Besides Oxfam, the coalition includes Development Alternatives, Greenpeace, the Forum of Brazilian NGOs and Social Movements for Environment and Development (FBOMS), International Trade Union Confederation (ITUC) and Vitae Civilis.

Asked about the sticking points in the negotiating process, Zeenat Niazi, senior programme director at the India-based Development Alternatives Group, told IPS there was disagreement over the concept of green economy and "its relevance and meaning to the global south".

She pointed out other areas of disagreement, including: issues of equity; sustainable consumption and production in the global north; social justice, especially related to resource extraction from developing and least-developed countries; and technology transfer and trade.

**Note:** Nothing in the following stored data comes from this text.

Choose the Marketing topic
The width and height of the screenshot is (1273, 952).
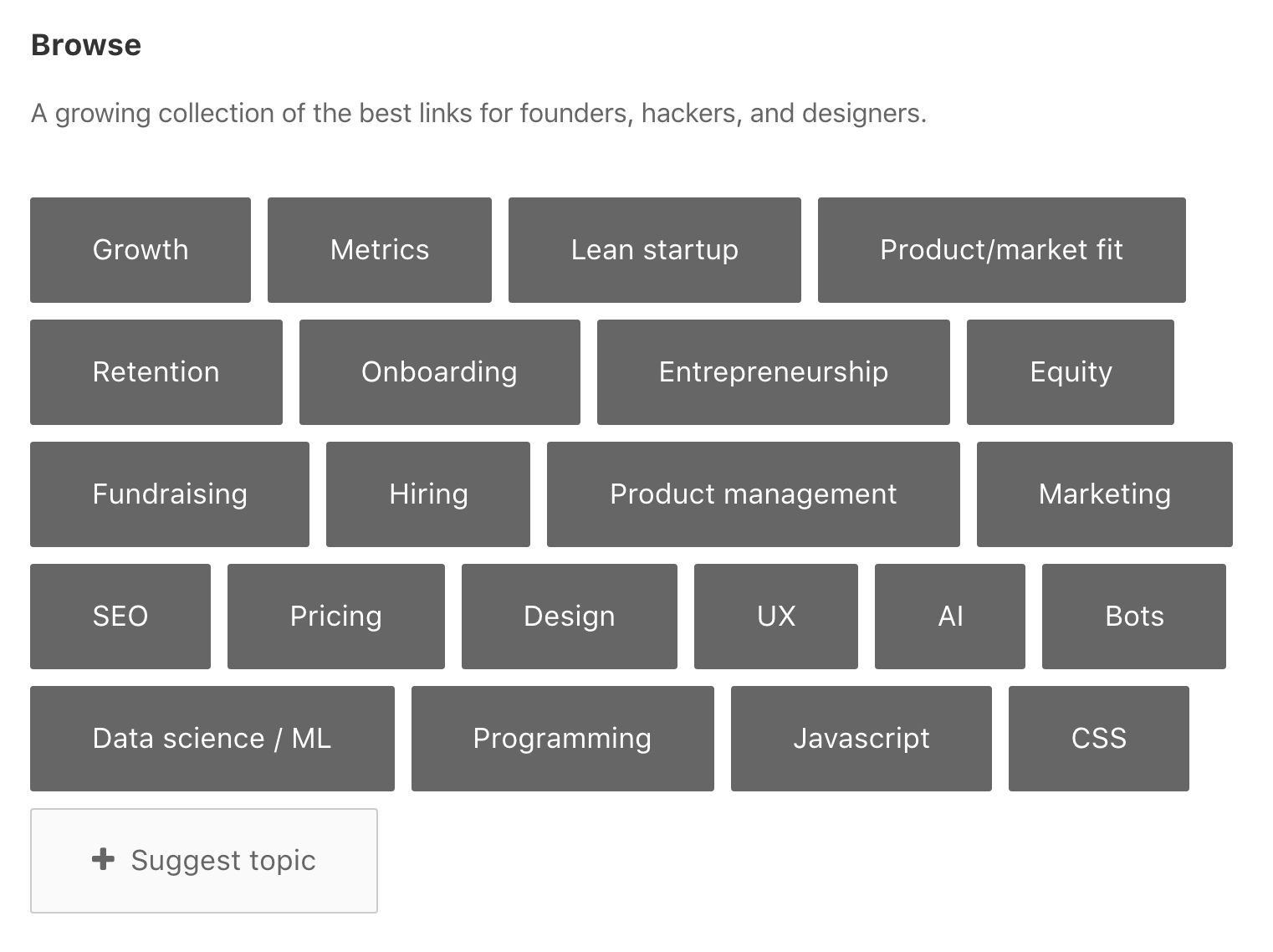1105,494
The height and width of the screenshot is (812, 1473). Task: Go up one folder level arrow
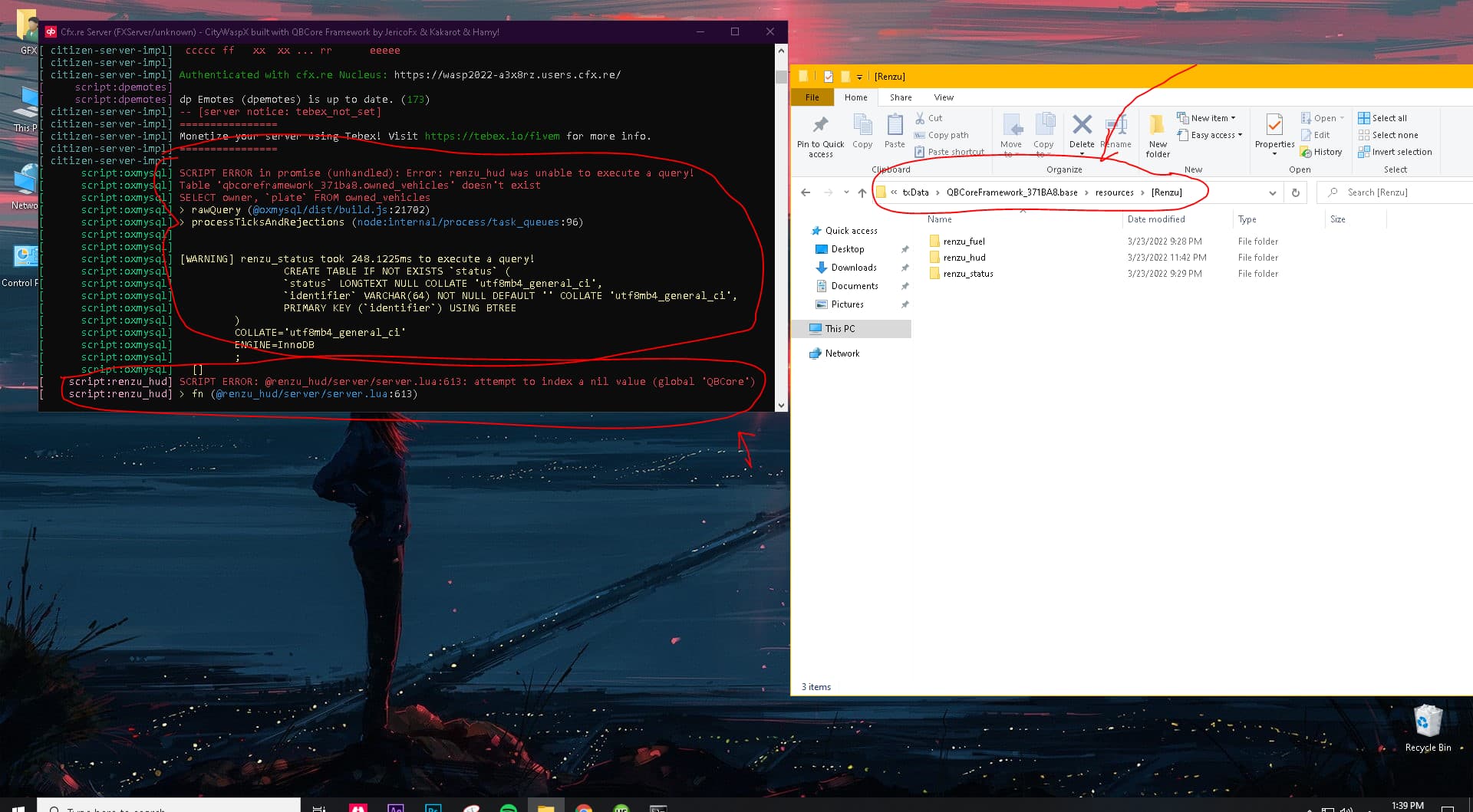tap(862, 192)
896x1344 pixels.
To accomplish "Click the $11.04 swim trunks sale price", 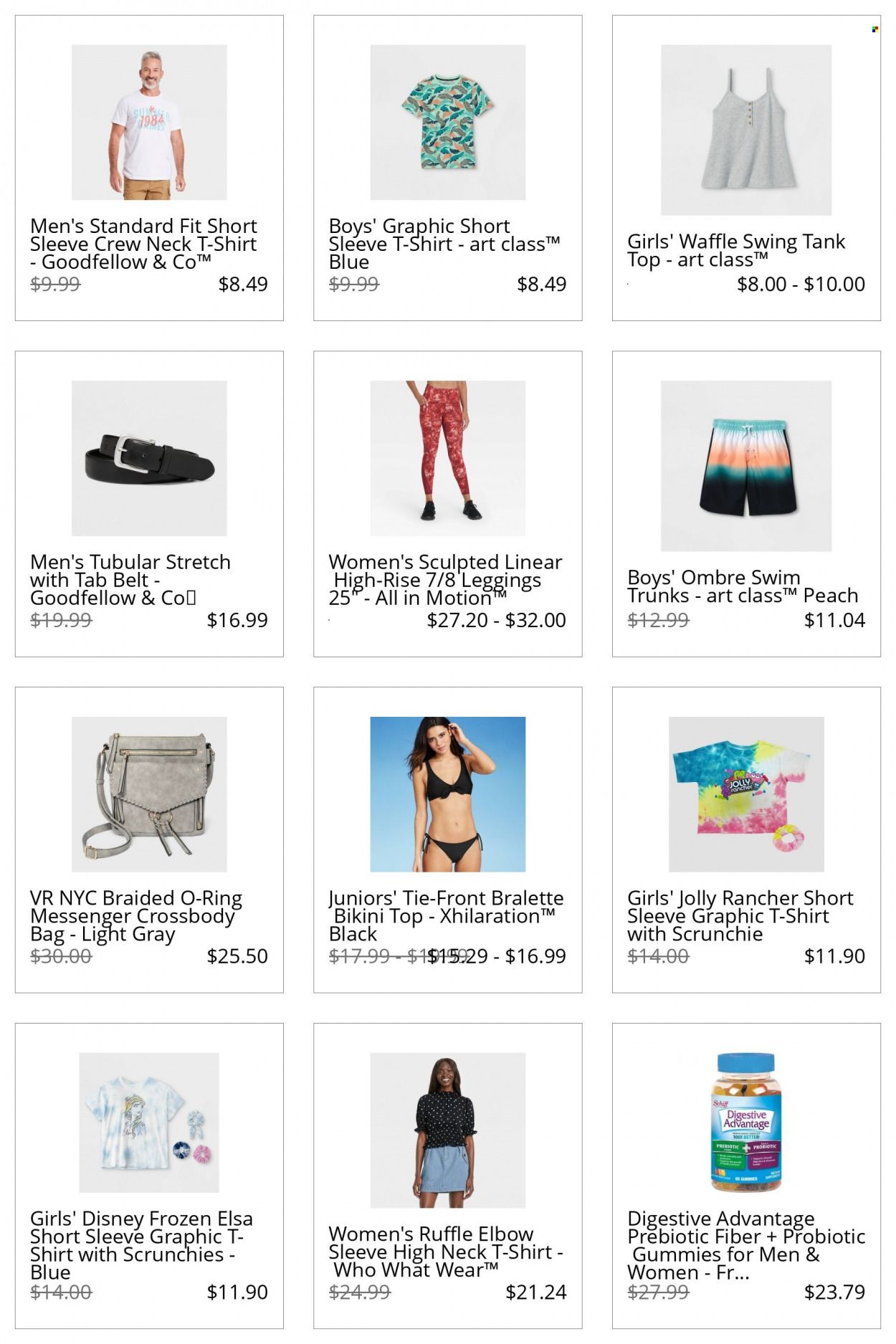I will (834, 620).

Additionally, there were disputes relating to sustainable development goals (SDGs) and how they deal with "the integration across the three pillars of sustainability, and not becoming a long laundry list". "And what kind of commitments will nations need to make, and the readiness for them, and the building up of national capacities to facilitate the inclusion of SDGs in national development plans and priorities?" asked Niazi.

Asked whether an additional week of negotiations will make any significant difference to the outcome document, Niazi told IPS: "It could, if there are spaces created to include the voices of civil society, and integrate the same in the outcome document and outline an inclusive road map to design the post-Rio+20 action plans."

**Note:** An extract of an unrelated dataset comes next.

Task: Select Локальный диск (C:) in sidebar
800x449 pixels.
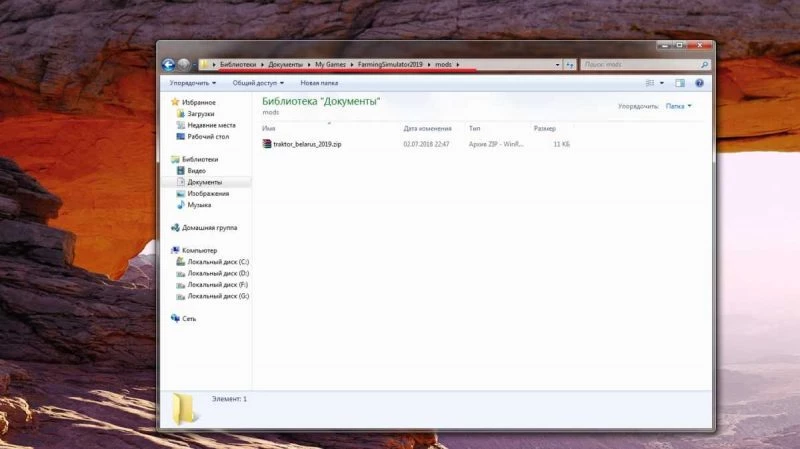Action: (x=218, y=261)
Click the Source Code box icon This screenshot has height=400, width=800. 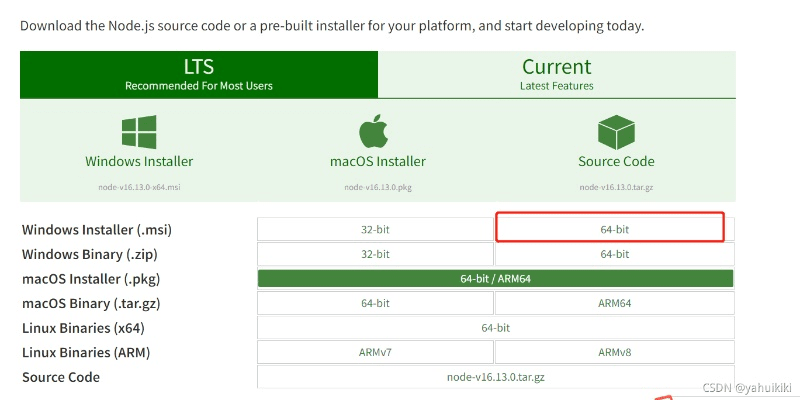point(616,131)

In a statement, the UN identified some of the contentious issues preventing agreement on the outcome document. Some developed countries, the statement said, have embraced the green economy as a new roadmap for sustainable development, while many developing countries are more cautious, asserting that each country should choose its own path to a sustainable future and that a green economy approach should not lead to green protectionism or limit growth and poverty eradication.

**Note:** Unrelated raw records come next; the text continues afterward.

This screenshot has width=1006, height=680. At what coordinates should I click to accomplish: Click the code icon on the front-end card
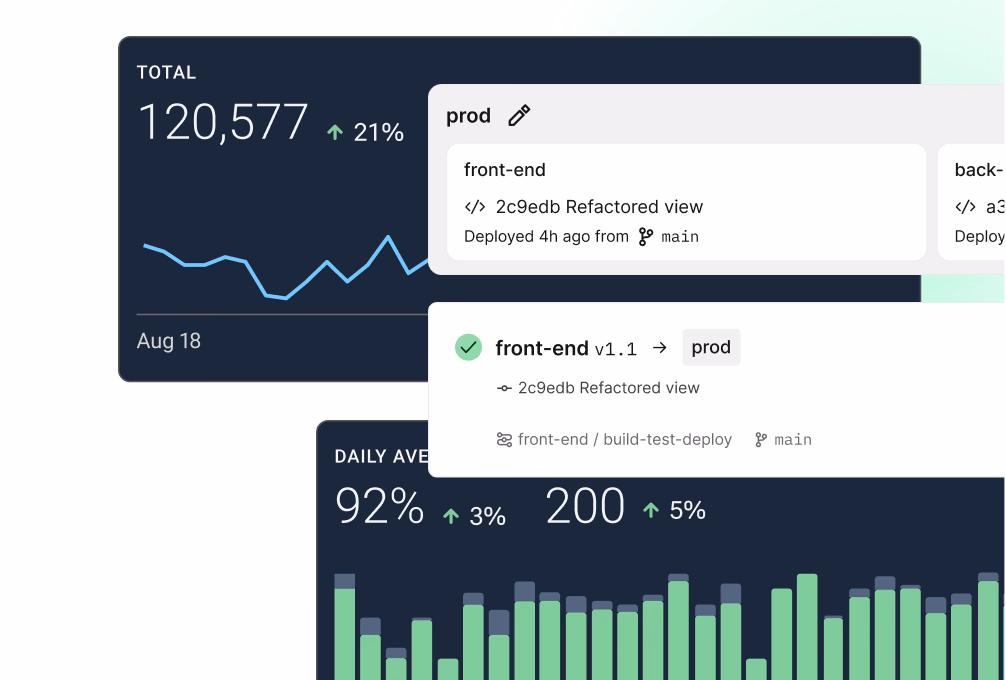(x=473, y=207)
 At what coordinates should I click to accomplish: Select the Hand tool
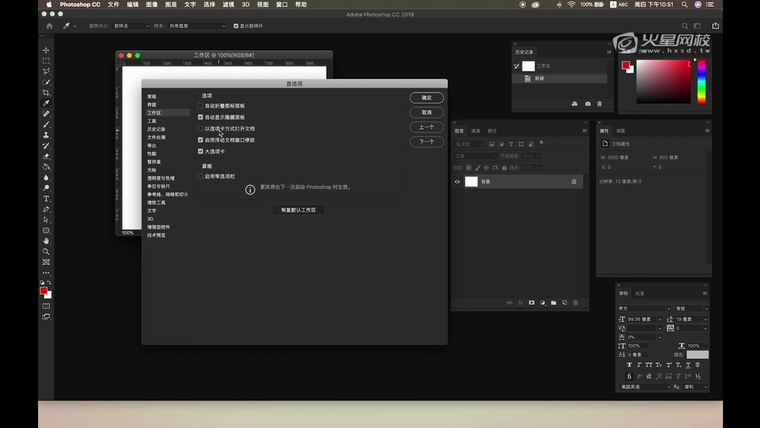(x=46, y=241)
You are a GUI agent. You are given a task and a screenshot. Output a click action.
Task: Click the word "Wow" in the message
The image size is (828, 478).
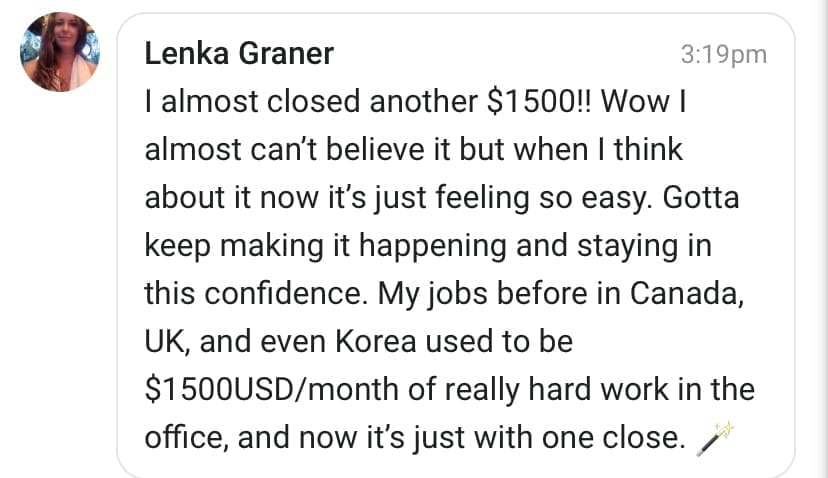(637, 102)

Other countries and stakeholders, it said, have voiced concerns about implementation and accountability, pointing out that some commitments made at previous global meetings, such as for official development assistance (ODA), have yet to be fully realised.

Nonetheless, said the statement, virtually all countries appear willing to agree on a number of issues, including the overall need to recognise and act to meet pressing global and national challenges.

"It has been widely acknowledged that action is needed to provide for the needs of a growing global population that continues to consume and produce unsustainably, resulting in rising carbon emissions, degraded natural ecosystems and growing income inequality."

The need to find a better measurement of progress than gross domestic product has also been widely acknowledged. The statement added that countries have also been examining the concept of new SDGs, a set of benchmarks to guide them in achieving targeted outcomes within a specific time period, such as access to sustainable energy and clean water for all.

But some countries have differing views on what should or should not be included in the goals, as well as the formal process for how and when the goals may be defined, finalised and agreed upon.